Le festival est avant tout un projet culturel fondateur, un projet que nous nourrissons tout au long de l'année avec un objectif précis, qui est de valoriser et de préserver le patrimoine des gnaoua. Il y a quatre ans, nous avons créé l'association Yerma gnaoua pour la préservation et la promotion de l'art gnaoui, pour renforcer leur statut social et professionnel. Il est certain qu'une des raisons du succès populaire du festival repose sur la reconnaissance de cette minorité longtemps marginalisée, des gens qui n'avaient aucun statut et qui sont devenus une fierté pour le Maroc. Même s'il reste encore beaucoup à faire, l'évolution de la condition du maâlem gnaoui est une source de fierté et d'espoir pour toutes les personnes qui aspirent à plus de reconnaissance et de justice sociale.
Comment travaillez-vous sur la programmation de l'évènement ?
Nous avons deux directeurs artistiques et un conseiller. Nous nous réunissons régulièrement, tout au long de l'année, pour débattre des fusions les plus intéressantes à programmer, de la façon d'innover et de s'ouvrir sur de nouvelles formes de cultures, des équilibres à trouver entre les gardiens du temple gnaoui et les jeunes à encourager. C'est une programmation assez compliquée qui demande des heures de réunions et de recherches, mais elle est au cœur de tout.
Youssou N'dour vient d'annuler sa participation. Comment gérez-vous des situations de dernière minute comme celle-ci ?
Ce sont des situations que vivent fréquemment les organisateurs de festivals, et c'est un peu notre hantise je dirai, surtout lorsque ceci arrive à la dernière minute et qu'il est impossible de programmer un autre artiste. Dans le cas de Youssou N'dour, nous avons cherché très vite à remplacer l'artiste et comme vous pouvez l'imaginer nos réseaux sont nombreux. Maceo Parker sera donc sur la scène Moulay El Hassan samedi soir et apparemment le public est ravi d'apprendre cette nouvelle !
Quel est le budget et combien de personnes attire-t-il ?
Le festival attire des centaines de milliers de visiteurs chaque année, un public fidèle, et chaque année plus de touristes et de jeunes viennent découvrir la beauté de la musique gnaoui et de la culture marocaine. Le budget du festival est cette année de 12 MDH, ce qui n'est pas beaucoup au regard de la taille de l'événement et de son impact sur le plan économique pour la ville et sur le plan médiatique pour le Maroc. Le coût cumulé de ces quinze dernières éditions a été de 70 MDH, pour les 15 réunis, et les retombées médiatiques ont été évaluées à 500 MDH. Ces chiffres parlent d'eux mêmes, le festival rapporte tellement plus qu'il ne coûte, mais ce qu'il produit de meilleur et qui n'a pas de prix, c'est l'harmonie des cœurs et des esprits.
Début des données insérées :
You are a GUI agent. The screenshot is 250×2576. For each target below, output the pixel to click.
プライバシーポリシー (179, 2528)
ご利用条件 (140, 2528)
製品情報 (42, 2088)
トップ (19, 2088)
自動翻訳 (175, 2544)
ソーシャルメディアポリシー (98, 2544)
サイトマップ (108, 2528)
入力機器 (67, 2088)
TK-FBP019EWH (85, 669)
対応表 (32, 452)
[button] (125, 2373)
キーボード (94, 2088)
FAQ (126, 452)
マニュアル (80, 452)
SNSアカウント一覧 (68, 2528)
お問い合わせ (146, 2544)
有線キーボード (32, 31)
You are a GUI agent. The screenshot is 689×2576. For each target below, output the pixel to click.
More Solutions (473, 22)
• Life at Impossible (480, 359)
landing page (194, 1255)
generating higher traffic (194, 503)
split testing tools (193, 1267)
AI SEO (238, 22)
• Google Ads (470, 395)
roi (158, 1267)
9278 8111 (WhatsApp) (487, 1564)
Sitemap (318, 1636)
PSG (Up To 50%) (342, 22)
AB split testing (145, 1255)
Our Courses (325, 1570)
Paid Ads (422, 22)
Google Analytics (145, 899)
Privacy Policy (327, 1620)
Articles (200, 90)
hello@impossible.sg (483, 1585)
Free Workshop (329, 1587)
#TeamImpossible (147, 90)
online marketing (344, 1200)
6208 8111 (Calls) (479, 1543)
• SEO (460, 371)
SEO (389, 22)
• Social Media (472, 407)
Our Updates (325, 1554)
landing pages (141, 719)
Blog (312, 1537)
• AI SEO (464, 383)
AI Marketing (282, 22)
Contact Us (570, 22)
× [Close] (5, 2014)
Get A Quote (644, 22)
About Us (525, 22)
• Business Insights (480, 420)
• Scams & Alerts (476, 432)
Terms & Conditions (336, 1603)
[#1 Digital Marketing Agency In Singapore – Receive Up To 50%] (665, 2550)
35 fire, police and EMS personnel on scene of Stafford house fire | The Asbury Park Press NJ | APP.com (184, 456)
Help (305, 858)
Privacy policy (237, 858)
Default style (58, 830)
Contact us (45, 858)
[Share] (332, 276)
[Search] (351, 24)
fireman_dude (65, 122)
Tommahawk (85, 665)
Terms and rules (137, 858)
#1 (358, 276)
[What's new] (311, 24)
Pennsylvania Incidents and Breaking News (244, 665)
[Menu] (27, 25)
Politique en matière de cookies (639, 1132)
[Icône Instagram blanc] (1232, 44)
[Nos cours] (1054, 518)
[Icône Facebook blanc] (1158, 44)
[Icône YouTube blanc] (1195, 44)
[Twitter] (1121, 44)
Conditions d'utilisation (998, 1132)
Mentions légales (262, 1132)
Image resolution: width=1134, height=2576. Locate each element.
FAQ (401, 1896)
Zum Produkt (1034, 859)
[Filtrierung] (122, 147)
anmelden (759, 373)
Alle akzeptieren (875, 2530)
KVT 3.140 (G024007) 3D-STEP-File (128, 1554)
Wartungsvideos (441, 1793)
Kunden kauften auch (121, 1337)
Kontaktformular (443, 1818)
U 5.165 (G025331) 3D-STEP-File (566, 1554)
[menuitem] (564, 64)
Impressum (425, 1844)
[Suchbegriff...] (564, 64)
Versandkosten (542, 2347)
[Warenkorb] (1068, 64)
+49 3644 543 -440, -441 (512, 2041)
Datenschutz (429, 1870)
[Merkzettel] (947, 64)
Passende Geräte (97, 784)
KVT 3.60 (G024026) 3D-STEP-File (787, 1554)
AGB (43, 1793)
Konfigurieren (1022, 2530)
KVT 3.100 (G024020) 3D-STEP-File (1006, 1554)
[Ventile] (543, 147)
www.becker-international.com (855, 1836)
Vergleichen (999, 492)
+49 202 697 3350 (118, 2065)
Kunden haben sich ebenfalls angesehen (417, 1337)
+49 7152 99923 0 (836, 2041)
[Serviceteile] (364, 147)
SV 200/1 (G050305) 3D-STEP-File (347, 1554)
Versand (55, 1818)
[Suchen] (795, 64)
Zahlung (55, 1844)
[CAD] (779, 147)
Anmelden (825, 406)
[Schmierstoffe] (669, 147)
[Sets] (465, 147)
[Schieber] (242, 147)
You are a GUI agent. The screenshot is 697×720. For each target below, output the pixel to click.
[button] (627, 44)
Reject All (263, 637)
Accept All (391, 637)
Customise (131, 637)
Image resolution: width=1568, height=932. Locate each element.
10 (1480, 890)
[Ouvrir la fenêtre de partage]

Peut-on dire que le Festival gnaoua est un évènement de renommée internationale ?
Evidemment ! Il suffit de voir le nombre de touristes qui s'y rendent chaque année pour en prendre conscience. Voyez également la liste de nos partenaires médias étrangers : Euronews, France 24, TV5, RFI, les Inrockuptibles, France Culture, Jeune Afrique. La liste de la presse internationale qui couvre chaque édition aussi est impressionnante. Songlines l'a classé parmi les 25 meilleurs festivals de musiques dans le monde, une année, le prestigieux New York Times lui a consacré 3 pages, le quotidien The Guardian l'a sélectionné parmi les 12 plus beaux événements de l'année, et tout récemment National Geographic l'a annoncé comme l'événement incontournable en juin 2013.